The BBC Ideas video “The 12-year-old who tried to save the world” is related. It expressed concern (in 1992) that adult leaders may not responsibly act to limit harm done and would try to claim that they were acting helpfully.
Examples of this problem since then are:
- Claims that changing the date of start and stop of Daylight-saving (a silly term to begin with) time change would significantly reduce energy demand. US President Bush did that. And he also declared that Americans did not have to change how they lived.
- Claims that compact fluorescent bulbs were a part of the solution. They were a harmful wasteful product. It would have been better to get people to replace use lower wattage incandescent bulbs and turn off bulbs when not needing the light while the development of LED light fixtures was prioritizes and expedited. A policy step for that would have been imposing a significant tax on higher wattage bulbs.

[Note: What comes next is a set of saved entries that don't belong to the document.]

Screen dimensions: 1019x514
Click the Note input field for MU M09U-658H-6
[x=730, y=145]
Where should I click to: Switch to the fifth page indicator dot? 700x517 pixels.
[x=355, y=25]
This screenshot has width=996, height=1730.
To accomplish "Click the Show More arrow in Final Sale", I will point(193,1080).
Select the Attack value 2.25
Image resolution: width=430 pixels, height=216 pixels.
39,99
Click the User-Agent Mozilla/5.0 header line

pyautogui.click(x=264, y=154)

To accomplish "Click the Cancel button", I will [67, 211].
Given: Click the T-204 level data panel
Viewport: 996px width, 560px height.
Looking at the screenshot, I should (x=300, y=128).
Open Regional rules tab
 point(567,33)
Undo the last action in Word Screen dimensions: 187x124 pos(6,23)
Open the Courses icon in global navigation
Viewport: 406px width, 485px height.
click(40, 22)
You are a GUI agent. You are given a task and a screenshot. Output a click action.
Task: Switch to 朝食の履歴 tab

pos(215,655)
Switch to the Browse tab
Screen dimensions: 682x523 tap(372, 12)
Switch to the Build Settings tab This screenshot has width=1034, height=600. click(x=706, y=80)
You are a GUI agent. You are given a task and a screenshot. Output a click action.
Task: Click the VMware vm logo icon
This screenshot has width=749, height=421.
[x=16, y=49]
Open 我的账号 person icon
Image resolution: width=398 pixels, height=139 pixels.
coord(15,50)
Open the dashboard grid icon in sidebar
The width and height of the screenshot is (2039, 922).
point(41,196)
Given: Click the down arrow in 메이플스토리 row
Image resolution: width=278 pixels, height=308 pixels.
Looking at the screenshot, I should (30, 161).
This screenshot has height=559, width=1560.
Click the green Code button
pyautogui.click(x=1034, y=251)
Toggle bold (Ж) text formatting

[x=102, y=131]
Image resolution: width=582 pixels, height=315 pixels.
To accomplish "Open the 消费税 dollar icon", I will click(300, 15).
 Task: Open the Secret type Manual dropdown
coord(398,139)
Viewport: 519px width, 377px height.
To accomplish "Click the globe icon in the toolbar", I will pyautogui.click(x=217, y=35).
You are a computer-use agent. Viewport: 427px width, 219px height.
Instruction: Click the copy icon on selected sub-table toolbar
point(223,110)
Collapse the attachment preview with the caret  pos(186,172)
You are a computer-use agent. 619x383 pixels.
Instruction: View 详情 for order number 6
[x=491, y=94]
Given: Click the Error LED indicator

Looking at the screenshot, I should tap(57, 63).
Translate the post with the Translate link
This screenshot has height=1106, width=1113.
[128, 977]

- Claims that wind turbines with blades that could not be recycled or that solar panels made in ways that are hard to recycle were part of the solution. It would have been better to get people who used more electricity than they needed to while the development of recyclable renewable systems was prioritized. A policy step for that would have been imposing a graduated pricing model for home electrical use, with the price rising for steps of higher use ($0.10/kWh for the first amount, $0.15/kWh for the next increment .....)
- Claims that nuclear fission is part of the solution. Nuclear fission consumes resources without recycling ... it is unsustainable. And nuclear fission produces accumulating harmful waste ... it is doubly unsustainable just like fossil fuel use. But, unlike solar and wind which can be part of a distributed integrated sharing power generation system, nuclear will be centralized power generation that investors and executives are more likely to be able to benefit from, as long as they are ‘privatized’ rather than being ‘Public owned utilities’.
The status quo of developing a series of harmful unsustainable things and claiming they are improvements that are ‘part of the solution’ is a delay tactic. The actions often do little to encourage the required reduction of energy consumption.
Reducing energy demand would be far more beneficial to future generations than higher demand for less harmful energy. Totally recyclable renewable energy generation and use may never be developed. It hasn't yet been developed. The most advanced systems still are not fully recyclable and accumulate harmful waste. It is possible that fully recyclable renewable energy systems will never be developed. Seriously restricting energy use is required until fully recyclable renewable energy generation is developed. Those restrictions would seriously motivate the development of the required recyclable renewable energy systems.
There is ‘only this one planet that is habitable for humans almost forever as long as humans don't ruin it with their technological creativity and related harmful misunderstandings about how great the new things are’. Humans have to learn to adapt to live with that reality.